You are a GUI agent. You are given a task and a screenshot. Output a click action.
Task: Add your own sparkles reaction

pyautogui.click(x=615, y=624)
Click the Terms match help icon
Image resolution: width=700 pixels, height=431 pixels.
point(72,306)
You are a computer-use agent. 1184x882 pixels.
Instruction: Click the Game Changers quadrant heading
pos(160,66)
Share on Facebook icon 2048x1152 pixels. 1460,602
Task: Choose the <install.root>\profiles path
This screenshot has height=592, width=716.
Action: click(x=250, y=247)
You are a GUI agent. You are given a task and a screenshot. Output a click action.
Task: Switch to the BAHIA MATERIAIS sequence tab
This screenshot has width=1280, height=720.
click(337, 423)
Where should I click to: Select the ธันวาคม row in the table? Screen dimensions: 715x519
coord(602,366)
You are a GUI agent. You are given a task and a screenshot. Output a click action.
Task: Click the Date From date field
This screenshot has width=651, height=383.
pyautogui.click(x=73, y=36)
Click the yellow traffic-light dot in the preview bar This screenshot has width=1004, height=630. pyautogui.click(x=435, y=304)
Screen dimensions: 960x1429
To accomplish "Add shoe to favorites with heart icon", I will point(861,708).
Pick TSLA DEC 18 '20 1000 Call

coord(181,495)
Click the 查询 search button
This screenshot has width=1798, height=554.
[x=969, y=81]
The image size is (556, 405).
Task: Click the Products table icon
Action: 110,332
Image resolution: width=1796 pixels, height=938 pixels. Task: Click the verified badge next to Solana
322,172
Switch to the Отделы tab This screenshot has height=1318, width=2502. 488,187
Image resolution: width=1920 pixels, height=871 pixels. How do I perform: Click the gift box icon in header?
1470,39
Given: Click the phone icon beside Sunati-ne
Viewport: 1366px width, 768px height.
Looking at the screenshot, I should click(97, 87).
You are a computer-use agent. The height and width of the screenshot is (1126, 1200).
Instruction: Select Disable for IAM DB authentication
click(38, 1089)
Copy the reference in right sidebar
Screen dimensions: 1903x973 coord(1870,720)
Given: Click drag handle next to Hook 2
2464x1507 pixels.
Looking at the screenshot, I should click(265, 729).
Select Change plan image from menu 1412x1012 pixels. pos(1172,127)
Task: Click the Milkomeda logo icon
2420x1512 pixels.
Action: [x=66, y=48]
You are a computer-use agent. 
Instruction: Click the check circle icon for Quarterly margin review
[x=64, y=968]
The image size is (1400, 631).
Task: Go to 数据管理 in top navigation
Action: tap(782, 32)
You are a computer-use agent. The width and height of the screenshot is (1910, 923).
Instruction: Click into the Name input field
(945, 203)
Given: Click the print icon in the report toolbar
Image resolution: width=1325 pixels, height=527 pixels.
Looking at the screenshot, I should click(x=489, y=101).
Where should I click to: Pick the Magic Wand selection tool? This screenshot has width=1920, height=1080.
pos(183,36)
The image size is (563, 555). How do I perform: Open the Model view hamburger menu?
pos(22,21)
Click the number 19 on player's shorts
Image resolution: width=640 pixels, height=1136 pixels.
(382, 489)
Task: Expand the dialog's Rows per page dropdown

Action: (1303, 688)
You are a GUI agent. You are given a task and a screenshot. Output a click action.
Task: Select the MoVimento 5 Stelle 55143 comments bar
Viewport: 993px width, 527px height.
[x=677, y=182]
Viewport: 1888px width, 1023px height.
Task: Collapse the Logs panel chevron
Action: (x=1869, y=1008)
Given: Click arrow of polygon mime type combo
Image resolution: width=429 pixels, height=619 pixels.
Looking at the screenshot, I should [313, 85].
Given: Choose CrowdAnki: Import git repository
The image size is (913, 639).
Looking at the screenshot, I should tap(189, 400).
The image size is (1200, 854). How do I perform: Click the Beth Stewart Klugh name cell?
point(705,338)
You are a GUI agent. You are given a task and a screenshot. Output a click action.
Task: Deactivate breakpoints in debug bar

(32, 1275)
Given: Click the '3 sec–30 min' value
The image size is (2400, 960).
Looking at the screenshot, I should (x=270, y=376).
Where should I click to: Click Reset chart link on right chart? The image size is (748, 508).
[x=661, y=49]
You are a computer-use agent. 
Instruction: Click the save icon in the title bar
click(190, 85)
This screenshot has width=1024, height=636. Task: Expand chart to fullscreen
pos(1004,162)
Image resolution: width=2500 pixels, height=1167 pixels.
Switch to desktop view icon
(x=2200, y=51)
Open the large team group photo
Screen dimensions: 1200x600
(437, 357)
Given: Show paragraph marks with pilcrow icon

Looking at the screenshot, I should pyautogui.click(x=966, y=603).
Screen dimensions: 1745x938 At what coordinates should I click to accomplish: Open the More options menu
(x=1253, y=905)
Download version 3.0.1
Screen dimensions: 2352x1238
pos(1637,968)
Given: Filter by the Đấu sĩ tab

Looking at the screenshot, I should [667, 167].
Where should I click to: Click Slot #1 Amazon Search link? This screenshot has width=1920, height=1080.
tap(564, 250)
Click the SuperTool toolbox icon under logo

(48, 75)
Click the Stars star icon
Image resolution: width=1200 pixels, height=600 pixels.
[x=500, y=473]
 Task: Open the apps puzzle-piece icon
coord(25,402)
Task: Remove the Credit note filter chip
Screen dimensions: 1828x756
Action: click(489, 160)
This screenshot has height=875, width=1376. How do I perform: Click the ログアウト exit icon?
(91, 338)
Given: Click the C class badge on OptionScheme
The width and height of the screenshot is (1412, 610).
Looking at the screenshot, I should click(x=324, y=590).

================================

Gib jede Zeile der Daten oben zurück, in der das Wort „Instruction“ vorkommt.

Instruction: Click the Game Changers quadrant heading
Instruction: Select Disable for IAM DB authentication
Instruction: Click the check circle icon for Quarterly margin review
Instruction: Click into the Name input field
Instruction: Click the save icon in the title bar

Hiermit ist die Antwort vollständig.